MPI Collective Synchronization Semantics

The meeting focused on clarifying the synchronization semantics for collective communication operations in MPI. Christoph presented a proposal to add a statement to Appendix 2A.2, specifying that collectives like MPI_allgather, MPI_alltoall, and their variants, as well as MPI_reduce and its variants, synchronize only if the counts and data types are non-zero. The group discussed the implications of this clarification, including potential optimizations for high-quality implementations. NYC raised questions about the definition of data type size and the maintenance of the list of synchronizing collectives, expressing concerns about how to handle future additions or changes. The conversation ended with an agreement to include a statement about the completeness of the current list and the need to consult the appendix for further details.

MPI Standard Updates Discussion

The group discussed several topics related to MPI standard updates and working group activities. They agreed to remove lists of function names from the main text and reference them in the appendix instead. Dominik presented ideas for session attributes and access methods, which Bill Williams supported as sufficient for tools’ needs. The group decided to withdraw a vote on the ULFM proposal due to minor text issues that need fixing. They also reviewed a proposal to consolidate the description of when the MPI error field should be set in the status object, aiming to be more accurate and concise.

MPI Error Handling Text Clarifications

The team discussed text clarifications for MPI error handling, focusing on maintaining existing semantics and improving readability. They agreed to keep the current wording regarding communicator creation and error handling, despite some ambiguity, and decided to put it up for a first vote in the next meeting. The group then planned their schedule, taking a one-hour lunch break and allocating two hours for the ULFM discussion, with Aurelien remaining for further input.

MPI Collective Communication Protocols

The discussion focused on the semantics and implementation of MPI’s collective communication operations, particularly around failure detection and agreement protocols.

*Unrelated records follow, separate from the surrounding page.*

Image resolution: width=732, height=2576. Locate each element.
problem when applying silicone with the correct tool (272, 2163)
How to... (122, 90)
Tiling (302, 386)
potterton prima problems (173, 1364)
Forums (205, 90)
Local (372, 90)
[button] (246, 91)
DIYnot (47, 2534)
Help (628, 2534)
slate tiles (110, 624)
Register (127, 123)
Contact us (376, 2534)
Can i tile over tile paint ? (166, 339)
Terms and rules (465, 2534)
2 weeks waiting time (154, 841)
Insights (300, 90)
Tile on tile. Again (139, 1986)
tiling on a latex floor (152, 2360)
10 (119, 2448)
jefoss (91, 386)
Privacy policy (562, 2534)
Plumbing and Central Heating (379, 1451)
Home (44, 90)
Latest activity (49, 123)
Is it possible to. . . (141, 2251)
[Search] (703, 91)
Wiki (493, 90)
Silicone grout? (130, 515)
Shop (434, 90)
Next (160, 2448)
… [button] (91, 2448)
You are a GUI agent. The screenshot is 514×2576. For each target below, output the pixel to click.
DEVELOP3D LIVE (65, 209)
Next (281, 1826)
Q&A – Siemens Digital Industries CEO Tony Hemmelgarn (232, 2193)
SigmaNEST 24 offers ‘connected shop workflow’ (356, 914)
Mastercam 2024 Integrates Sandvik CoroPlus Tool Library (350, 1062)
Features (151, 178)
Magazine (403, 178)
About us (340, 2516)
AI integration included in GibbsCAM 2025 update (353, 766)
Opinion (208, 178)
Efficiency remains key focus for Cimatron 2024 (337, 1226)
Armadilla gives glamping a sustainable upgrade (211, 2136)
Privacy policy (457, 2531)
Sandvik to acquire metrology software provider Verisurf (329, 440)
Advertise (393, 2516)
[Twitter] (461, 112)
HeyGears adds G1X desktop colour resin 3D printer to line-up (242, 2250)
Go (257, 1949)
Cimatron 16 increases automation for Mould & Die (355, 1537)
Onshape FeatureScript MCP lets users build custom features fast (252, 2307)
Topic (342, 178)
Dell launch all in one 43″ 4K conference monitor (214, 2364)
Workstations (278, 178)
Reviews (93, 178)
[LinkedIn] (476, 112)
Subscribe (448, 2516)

Aurelien explained that the current description of MPI’s Comagree function is too detailed and complex, while Hui and NYC questioned the necessity of certain parameters, particularly the number of known failed processes. The group agreed that while the current API functionality is clear, the documentation could be simplified without losing essential information. They also discussed the need to better define the scope and purpose of ULFM (Unified Layer for Fault Tolerance in MPI) in future discussions.

MPI Fault-Tolerant Operations Design

The discussion focused on the design and functionality of MPI’s fault-tolerant operations, particularly around the agreement and failure detection mechanisms. Aurelien explained the current implementation’s ability to both agree on a flag and detect failures within a single operation, emphasizing that splitting these functions into separate calls would not simplify the user experience while potentially increasing the number of required MPI calls. The group debated the merits of implicit failure tracking versus explicit parameter passing, with NYC advocating for a more streamlined approach where MPI would automatically track and communicate failure states without requiring explicit parameter updates from the user. The conversation concluded with an acknowledgment that while the current implementation may appear complex, it provides a complete solution that can be adapted to various use cases through different programming patterns, rather than forcing a one-size-fits-all approach.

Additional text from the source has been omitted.